Multiply both sides by the denominator:
\( y(x^2 + 4x + 2) = 11x^2 + 12x + 6 \)
Expand and rearrange into a quadratic equation in x:
\( yx^2 + 4yx + 2y = 11x^2 + 12x + 6 \)
\( (y - 11)x^2 + (4y - 12)x + (2y - 6) = 0 \)
For x to be a real number, the discriminant (D) of this quadratic equation must be greater than or equal to 0.
Here, \( A = (y - 11) \), \( B = (4y - 12) \), \( C = (2y - 6) \).
So, \( D = B^2 - 4AC \ge 0 \)
\( (4y - 12)^2 - 4(y - 11)(2y - 6) \ge 0 \)
Factor out 4 from \( (4y - 12) = 4(y - 3) \). Factor out 2 from \( (2y - 6) = 2(y - 3) \).
\( (4(y - 3))^2 - 4(y - 11)2(y - 3) \ge 0 \)
\( 16(y - 3)^2 - 8(y - 11)(y - 3) \ge 0 \)
Factor out \( 8(y - 3) \):
\( 8(y - 3)[2(y - 3) - (y - 11)] \ge 0 \)
\( 8(y - 3)[2y - 6 - y + 11] \ge 0 \)
\( 8(y - 3)[y + 5] \ge 0 \)
Divide by 8:
\( (y - 3)(y + 5) \ge 0 \)
The critical points where the expression equals zero are \( y - 3 = 0 \implies y = 3 \) and \( y + 5 = 0 \implies y = -5 \).

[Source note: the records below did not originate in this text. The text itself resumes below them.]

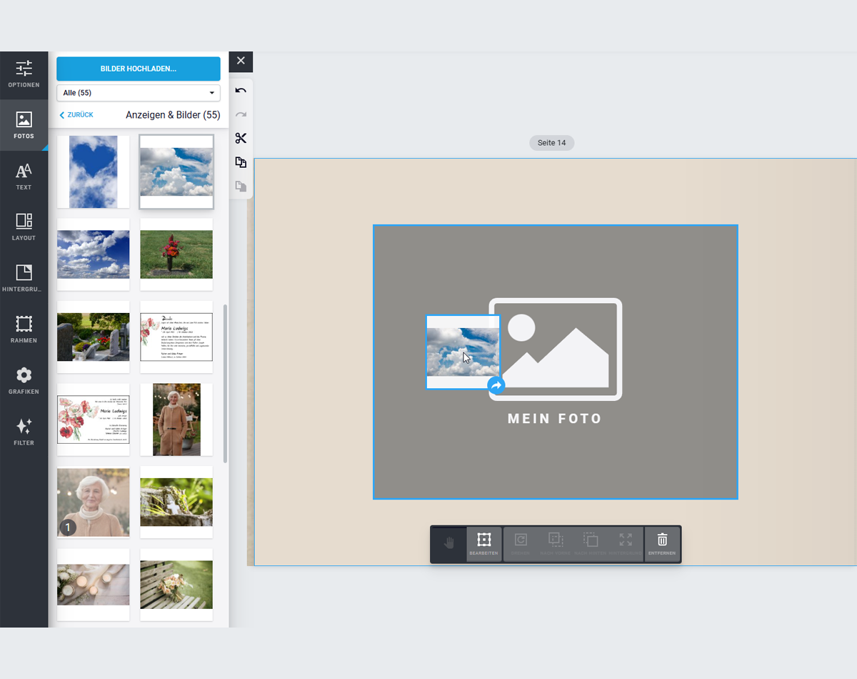The height and width of the screenshot is (679, 857).
Task: Open the Layout panel
Action: pos(24,227)
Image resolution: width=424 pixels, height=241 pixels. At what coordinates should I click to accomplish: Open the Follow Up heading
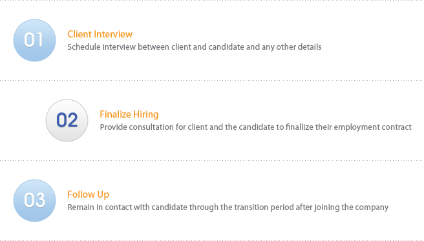[x=88, y=194]
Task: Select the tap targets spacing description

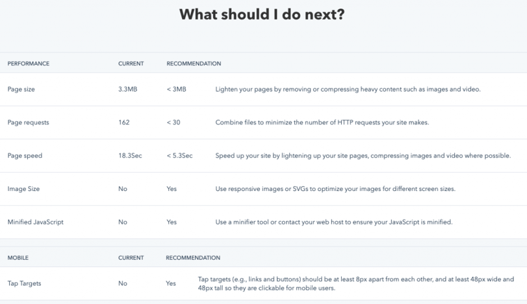Action: [356, 283]
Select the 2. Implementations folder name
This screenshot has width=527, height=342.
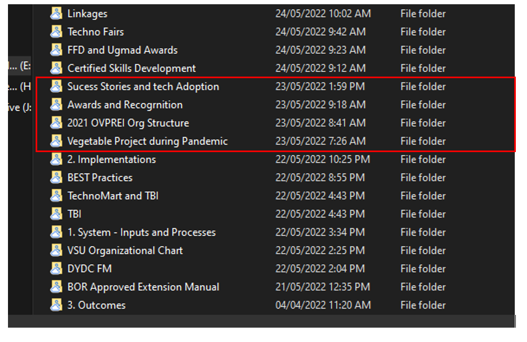(x=111, y=160)
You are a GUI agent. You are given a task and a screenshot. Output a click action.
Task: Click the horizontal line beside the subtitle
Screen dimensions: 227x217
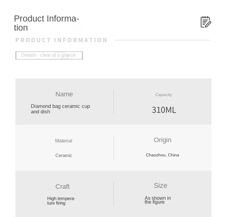[162, 40]
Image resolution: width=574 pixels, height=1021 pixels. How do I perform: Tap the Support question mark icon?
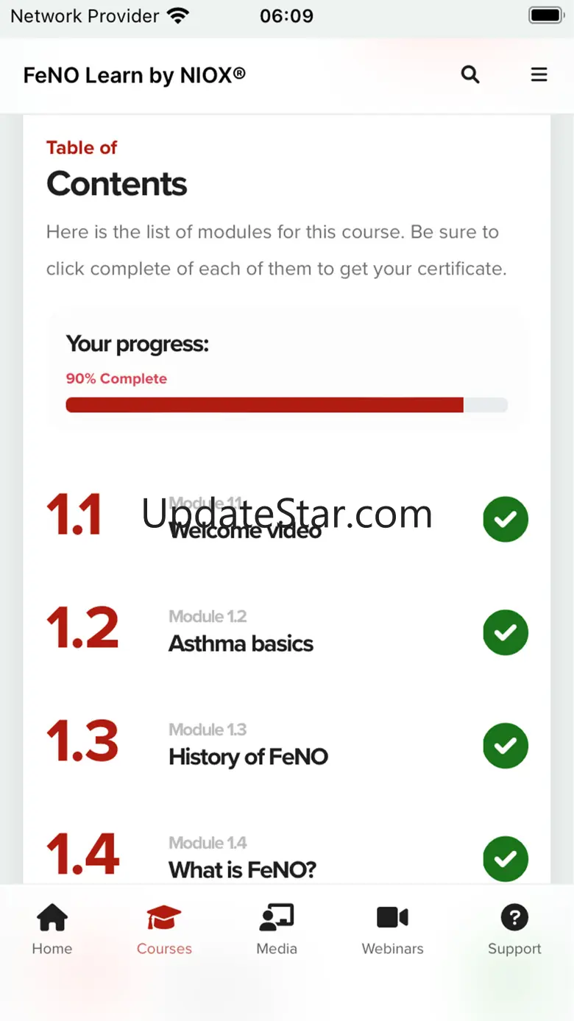pyautogui.click(x=514, y=917)

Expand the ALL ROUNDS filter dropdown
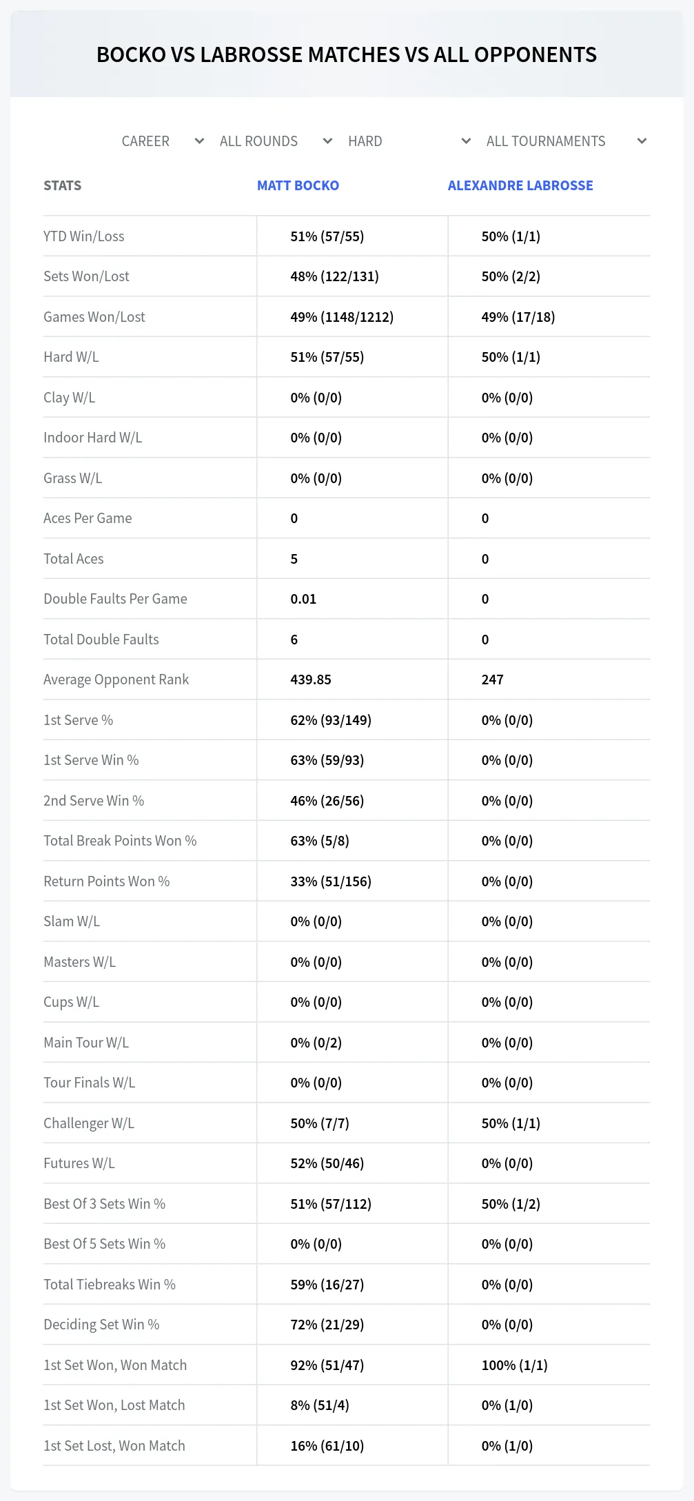[276, 141]
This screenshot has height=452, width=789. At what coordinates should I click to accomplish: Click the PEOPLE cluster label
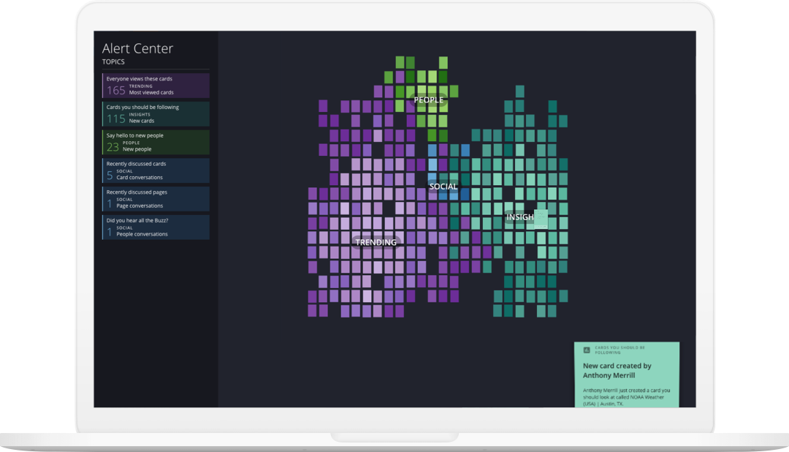point(428,100)
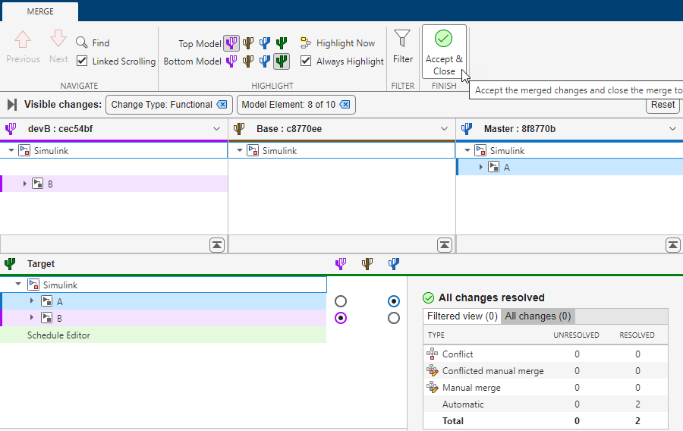
Task: Set Top Model highlight to blue Master
Action: [265, 43]
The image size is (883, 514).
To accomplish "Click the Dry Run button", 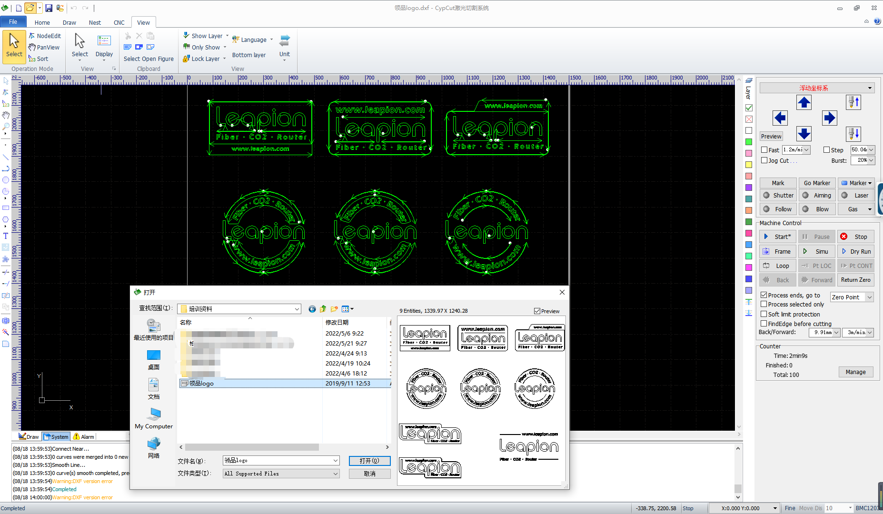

Since the quadratic \( (y - 3)(y + 5) \) opens upwards (coefficient of \( y^2 \) would be 1, which is positive), the expression is greater than or equal to zero (positive) outside its roots.
Therefore, \( y \le -5 \) or \( y \ge 3 \).
This means that the value of y can be less than or equal to -5, or greater than or equal to 3.
Consequently, the value of y cannot lie between -5 and 3.
In simple words: To show that the fraction's value cannot be between -5 and 3, we set the fraction equal to 'y' and form a new quadratic equation for 'x'. For 'x' to be a real number, the discriminant must be greater than or equal to zero. When we solve this, we find that 'y' must either be -5 or less, or 3 or more. This proves that 'y' can never fall in the gap between -5 and 3.

🎯 Exam Tip: For "prove that value cannot lie between..." questions, set the expression equal to 'y', rearrange into a quadratic in x, and use the condition \( D \ge 0 \). The resulting inequality for 'y' will directly show the permissible range, thus proving what is excluded.